Five free and easy ways to back-up your smartphone photos

According to a piece of research conducted by the printing company SnapBox, which I initially read about on the Amateur Photographer website, 36% of the people they questioned had lost 'precious picture memories' from their smartphones; 28% because they'd dropped or damaged their smartphones. That's a lot of pixels that've disappeared into the aether and quite a few slightly downcast individuals. It doesn't have to be this way. Snapbox reckons that you should print out your smartphone photos to keep them safe. It would; it's a printing company. I'm also a fan of printing and I periodically have sets of images printed. But I'm a bigger fan of backing up your data. And the truth of the matter is: it can be both free and easy.

Here are five options to auto-upload images from your smartphone to the Cloud, and until you hit their data limits, none of them will cost a penny.

Amazon app logo

1. Amazon Cloud Drive

Set up an Amazon Cloud Drive account, download the Amazon Cloud Drive Photos app, flick the Auto-Save function to 'On' and you're up-and-running.

5GB for free, more GB with payment. iOS and Android.

 

Dropbox logo

2. Dropbox

Dropbox gives you 2GB of free cloud storage when you sign-up. There's a free app for iOS and Android devices. When you've downloaded it, head to Settings and the Camera Upload option. Flip the toggle from 'Off' to 'On' and you're done.

2GB for free, more GB with payment. iOS and Android.

Flickr logo

3. Flickr

When Flickr updated its app for iOS 7, it included an auto-upload feature that will back-up your camera roll images to your Flickr account and keep them private until you're ready to share them. If you want to share them at all.

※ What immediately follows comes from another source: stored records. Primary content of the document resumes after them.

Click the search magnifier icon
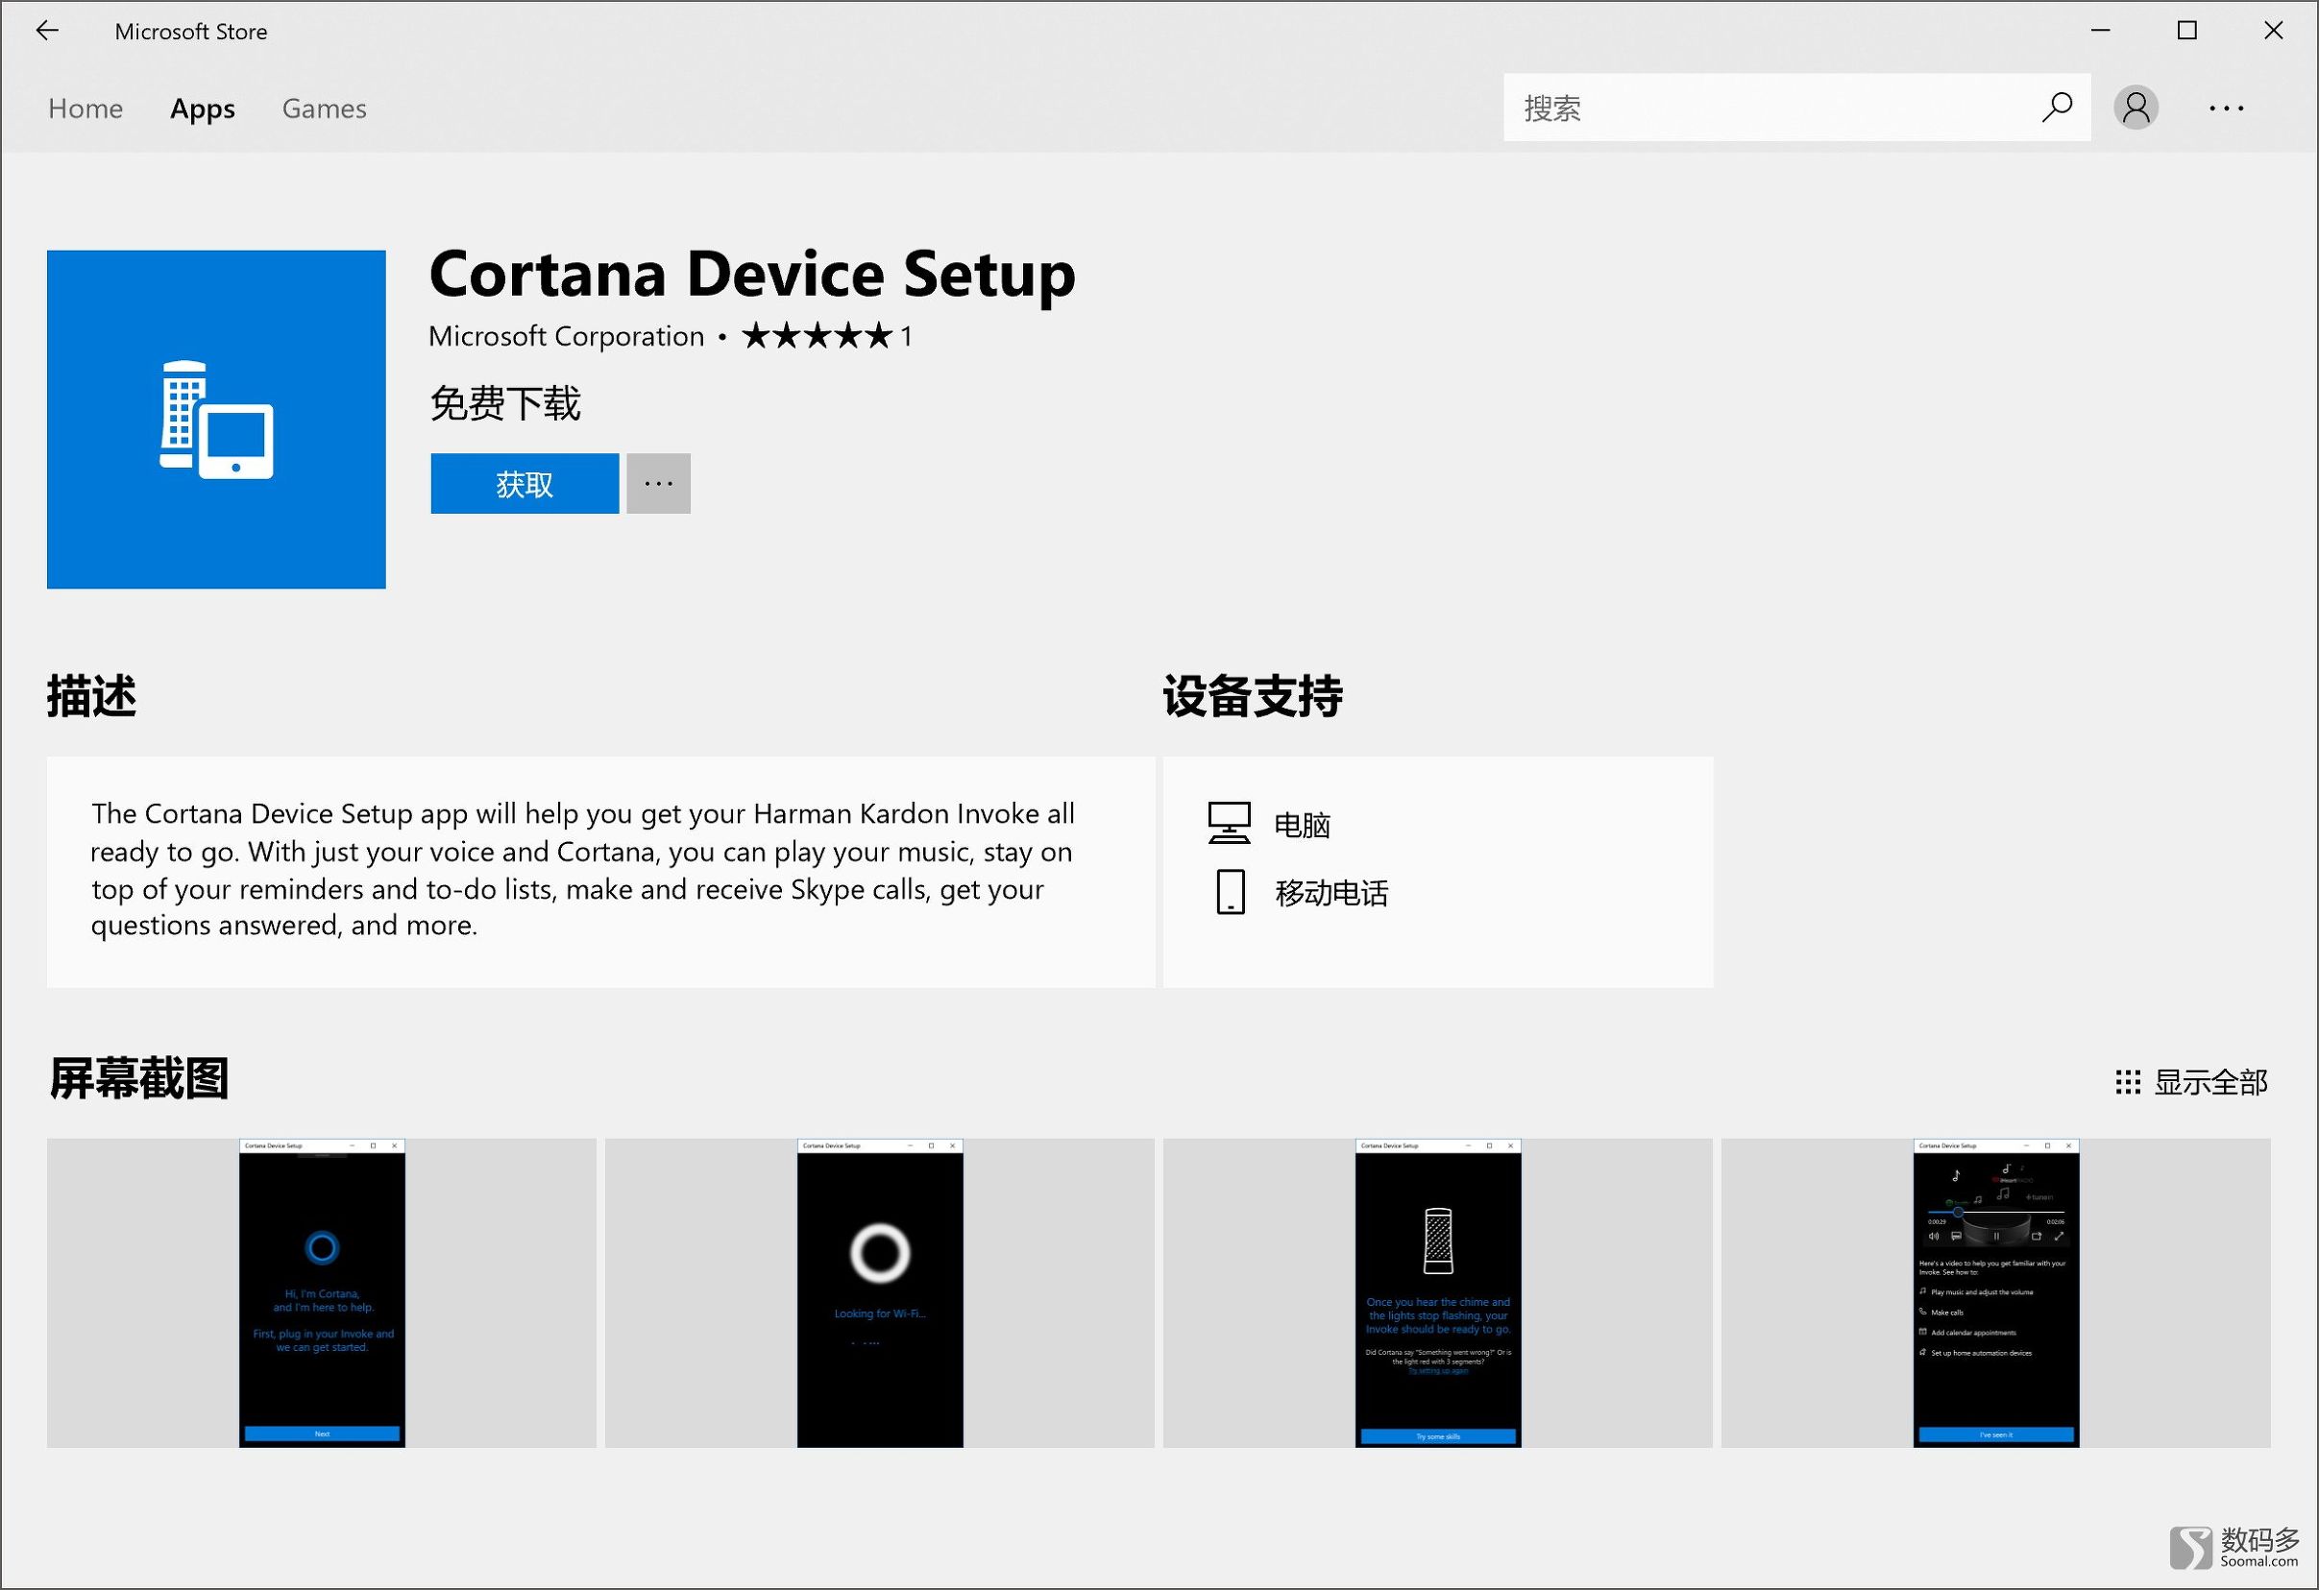This screenshot has height=1590, width=2319. click(2057, 107)
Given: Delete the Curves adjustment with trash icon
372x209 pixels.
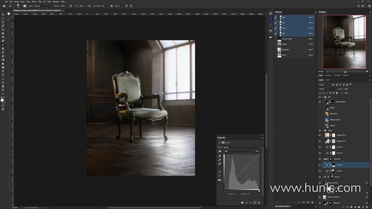Looking at the screenshot, I should pyautogui.click(x=259, y=202).
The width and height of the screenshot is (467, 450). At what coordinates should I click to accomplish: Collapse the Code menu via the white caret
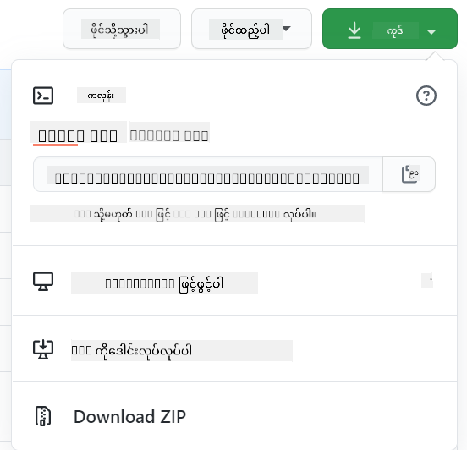click(431, 31)
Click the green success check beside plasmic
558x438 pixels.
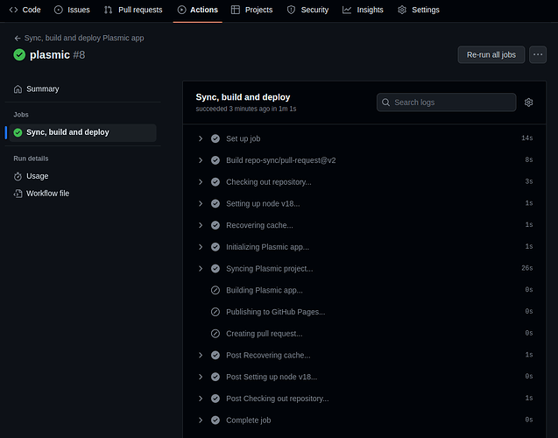tap(19, 55)
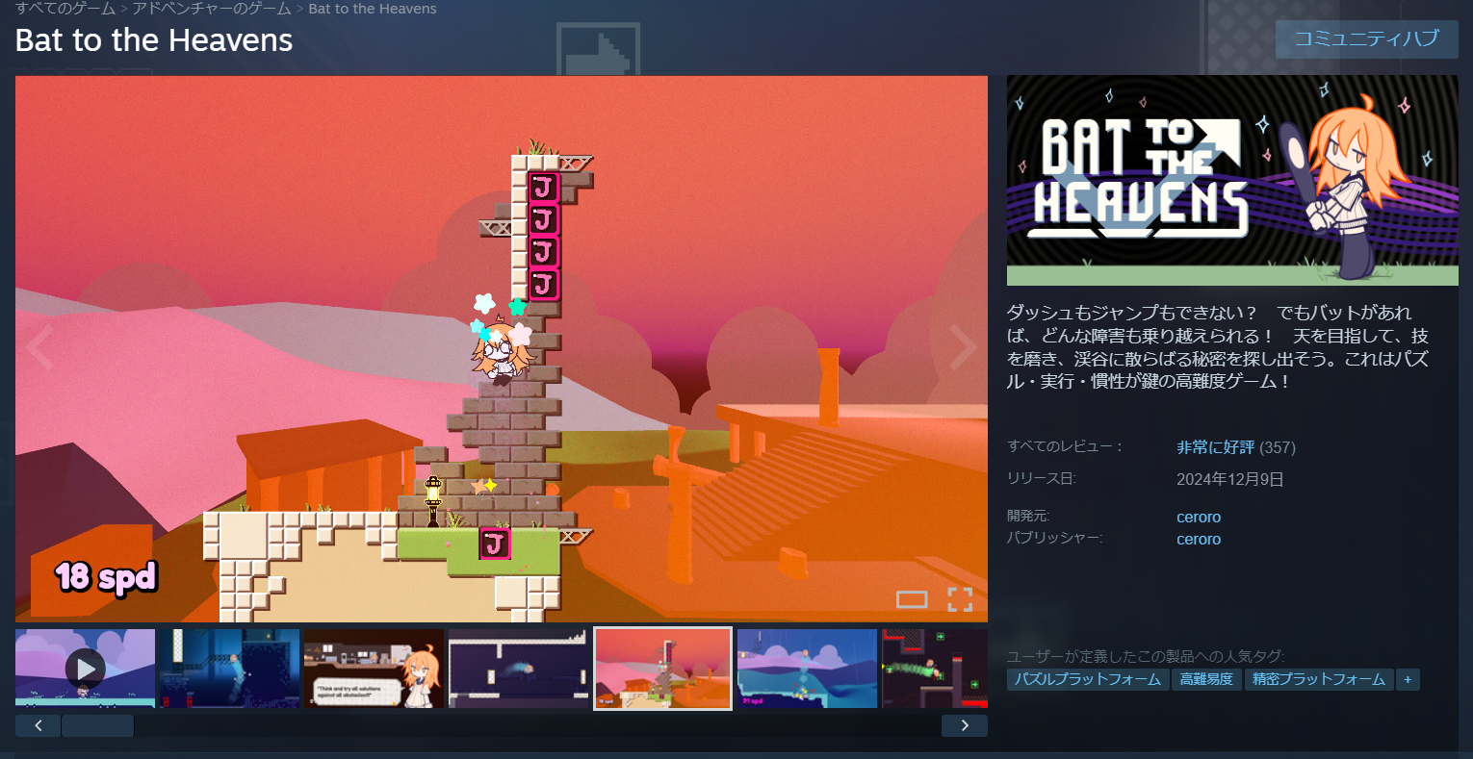Open the すべてのゲーム breadcrumb link
1473x759 pixels.
tap(65, 9)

With Flickr offering 1TB of free storage, you have to take a lot of mobile images to come close to exhausting your limit. However, you do need to be running iOS 7 for this feature.

Google+ logo

4. Google+

You might not have any interest in a Google+ account, but it does have a free and rather nifty benefit. It allows you to auto-upload all of your smartphone images to a private album from its app. Provided that you upload them as standard sized images, so 2048 pixels on the longest edge, they won't count towards your Google Drive quota, either. Go to Settings > Camera and Photos > Auto Backup and then switch the toggle from 'Off' to 'On'.

A Google+ account is free, the app is free download, and you get 15GB of free Google Drive storage. Storage of 'standard sized' image is unlimited. iOS and Android compatible.

Loom logo

5. Loom

Loom is designed to collate all of your images from all of your devices in one place, and make them accessible from anywhere. In order to make this easy it has integrated auto-upload functions, including one from your iPhone. When you first establish your account, you can power upload everything on your camera roll to Loom in one sitting. After that, it's a case of opening up the app to let it synch.

5GB for free, more GB with payment. Loom is iOS-only at the moment, but an Android version is planned.

Told you: easy. And don't forget that you can set your iPhone to store your images in the iCloud, too. No more lost photos and videos now, mmkay?